Re: Octave Distortion Build.
« Reply #32 on: February 01, 2021, 09:27:15 AM »
i recommend getting some pref-board and do them on those, they are both simple circuits with few parts, so using perf board isn't hard at all here.

a good opamp for the RAT is the LM358, it has the same slew rate as the original LM308, that is in the original pedals, but are quite expensive.
the LM358 is a dual opamp, so you can also use it for the buffer, instead of the original transistor, saving both a few cents and PCB space.

cheers, Iain

Marcos - Munky

Re: Octave Distortion Build.
« Reply #33 on: February 01, 2021, 10:44:33 AM »
I just like to point out this one again:
any advice for a beginner in general?
Yes.  Start simple.

Polyphonic octaves used to be out of DIY reality some time ago, unless you use a hexaphonic pickup with one octaver per string, and that probably won't even sound good. Now it is more affordable with the FV-1. Will it sound awesome? Maybe. Will it require a complex circuit to make it sound as good as possible? Sure. Is it a beginner project? Probably not.

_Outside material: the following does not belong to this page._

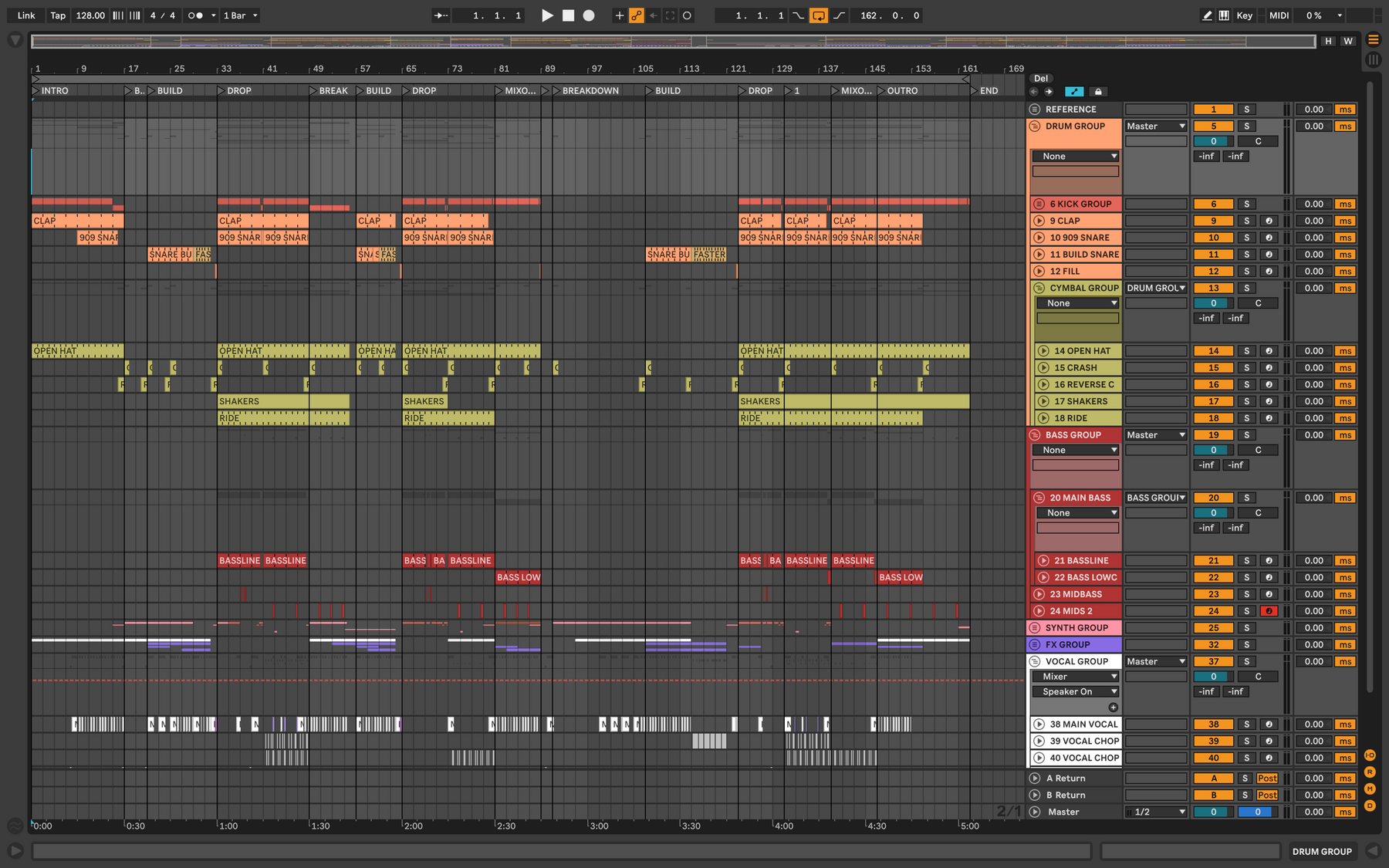
Task: Jump to the BREAKDOWN locator
Action: coord(590,91)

If you're gonna use a pedal just to take it apart and put it inside another box, it makes more sense to just use it as another extra stompbox or to fully remove it from your project. You already have plenty of stuff to cover with "just" the rangemaster and the rat, like how to pick a transistor and properly bias it for the rangemaster, the reason of the ic you chose for the rat, diode clippers, hard clip vs soft clip, circuit troubleshooting... and, if you want to make your own boards (which isn't a hard deal for those projects even for a complete beginner), you can also include perfboard vs veroboard vs pcb, pcb tone transfer and etching (if you use pcb), layout drawing, and even more. And 12 weeks may be a good deadline or a very short one, it depends on the skills/knowledge you already have, what you still need to learn, and you'll need time to build it, troubleshoot it if needed, and do the paperwork.

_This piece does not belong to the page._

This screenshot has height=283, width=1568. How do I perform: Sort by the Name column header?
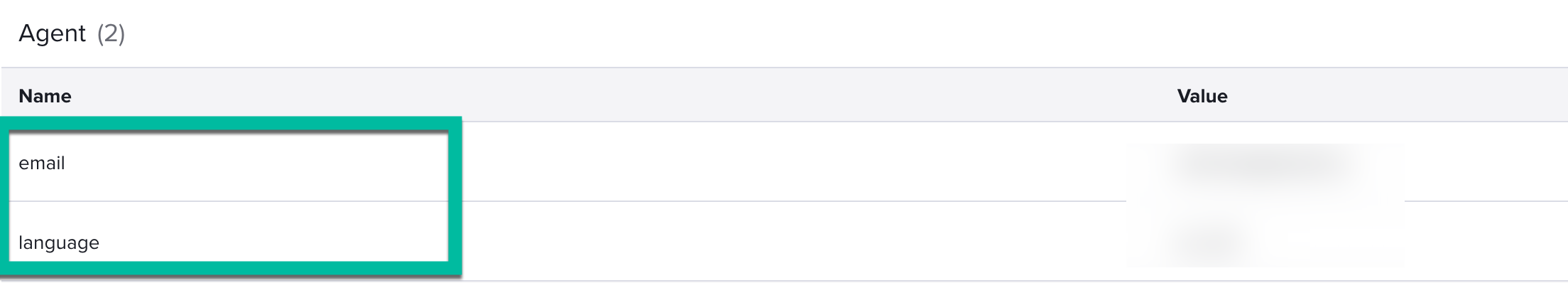click(45, 96)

Imo, if you pick just one of those circuits, build it all by yourself and document it very well, you'll end with a very good project and way simpler than your first idea. Kits will surely make it easier, but making the board by yourself may add a few satisfaction points when you finish it. Or may add a bit angry points if the board doesn't work :icon_lol:

A nice document on the rangemaster:
http://www.geofex.com/article_folders/rangemaster/atboost.pdf
A nice document on the rat:
https://www.electrosmash.com/proco-rat
« Last Edit: February 01, 2021, 10:48:15 AM by Marcos - Munky »

GuyCorbin2001

Re: Octave Distortion Build.
« Reply #34 on: February 01, 2021, 11:01:12 AM »
I ended up by a few kits to experiment with as well as some tools (soldering iron, wire strippers, helping hands, breadboard material, cutting pad.)
I ended up getting a Rangemaster and Rat Kit from Effect Pedal Kits, also bought a Sunn model T pedal kit from FuzzDog just to play around with.

GuyCorbin2001

Re: Octave Distortion Build.
« Reply #35 on: February 06, 2021, 03:32:54 PM »
Hi Yall, got all my equipment and the Sunn Kit, made a start on it this evening, this is my first time soldering to a PCB other than some breadboard practice beforehand, by no means done and still needs another evening of work and then testing before I can give it the green light.










Marcos - Munky

Re: Octave Distortion Build.
« Reply #36 on: February 08, 2021, 09:31:09 AM »
Looking good so far. I think it's better to test the circuit before you add the switch board. So, if it doesn't work, you know the issue is on the main board and not on the switch.

GuyCorbin2001

Re: Octave Distortion Build.
« Reply #37 on: February 08, 2021, 11:13:21 AM »
Whatís the best way to go about that?
Also does the footswitch need to be installed in any particular orientation or does it not matter.

11-90-an

Re: Octave Distortion Build.
« Reply #38 on: February 08, 2021, 07:57:10 PM »
Also does the footswitch need to be installed in any particular orientation or does it not matter.

Nope, it doesn't matter...

Unless you're using a 3pdt, there may be chances one might install it sideways accidentally and the effect won't work...

GuyCorbin2001

Re: Octave Distortion Build.
« Reply #39 on: February 09, 2021, 05:56:11 AM »
http://pedalparts.co.uk/docs/OptoPuss.pdf
This is the Footswitch and Daughterboard for this test run.